▶ Task details: Write out only the lines running from the one that contains "red label SPAB_03654?" to the end of the material, both ends included.
|---|
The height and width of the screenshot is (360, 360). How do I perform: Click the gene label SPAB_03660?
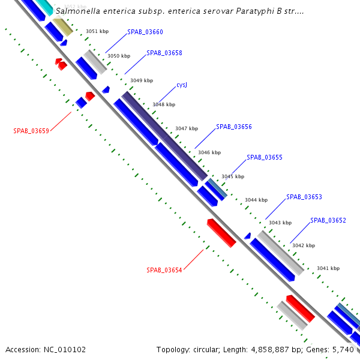[145, 32]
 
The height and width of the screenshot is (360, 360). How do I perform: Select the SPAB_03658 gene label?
[164, 53]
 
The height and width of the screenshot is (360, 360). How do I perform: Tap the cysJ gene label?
[182, 85]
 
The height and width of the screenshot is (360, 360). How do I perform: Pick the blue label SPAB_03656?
[234, 127]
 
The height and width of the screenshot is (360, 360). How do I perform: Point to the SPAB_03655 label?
[265, 157]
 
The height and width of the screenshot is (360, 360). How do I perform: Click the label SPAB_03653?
[304, 197]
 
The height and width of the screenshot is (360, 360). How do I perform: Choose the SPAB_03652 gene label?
[328, 220]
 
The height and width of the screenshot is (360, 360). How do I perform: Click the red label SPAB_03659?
[31, 130]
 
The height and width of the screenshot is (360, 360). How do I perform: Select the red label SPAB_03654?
[164, 270]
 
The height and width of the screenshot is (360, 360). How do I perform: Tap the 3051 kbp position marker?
[97, 31]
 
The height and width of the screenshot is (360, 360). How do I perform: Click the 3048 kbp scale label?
[164, 104]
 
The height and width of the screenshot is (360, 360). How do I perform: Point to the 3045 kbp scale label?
|---|
▶ Reply:
The height and width of the screenshot is (360, 360). How do I perform: Select the red label SPAB_03654?
[164, 270]
 
The height and width of the screenshot is (360, 360). How do I perform: Tap the 3051 kbp position marker?
[97, 31]
 
The height and width of the screenshot is (360, 360). How do I perform: Click the 3048 kbp scale label?
[164, 104]
 
The height and width of the screenshot is (360, 360). How do I perform: Point to the 3045 kbp scale label?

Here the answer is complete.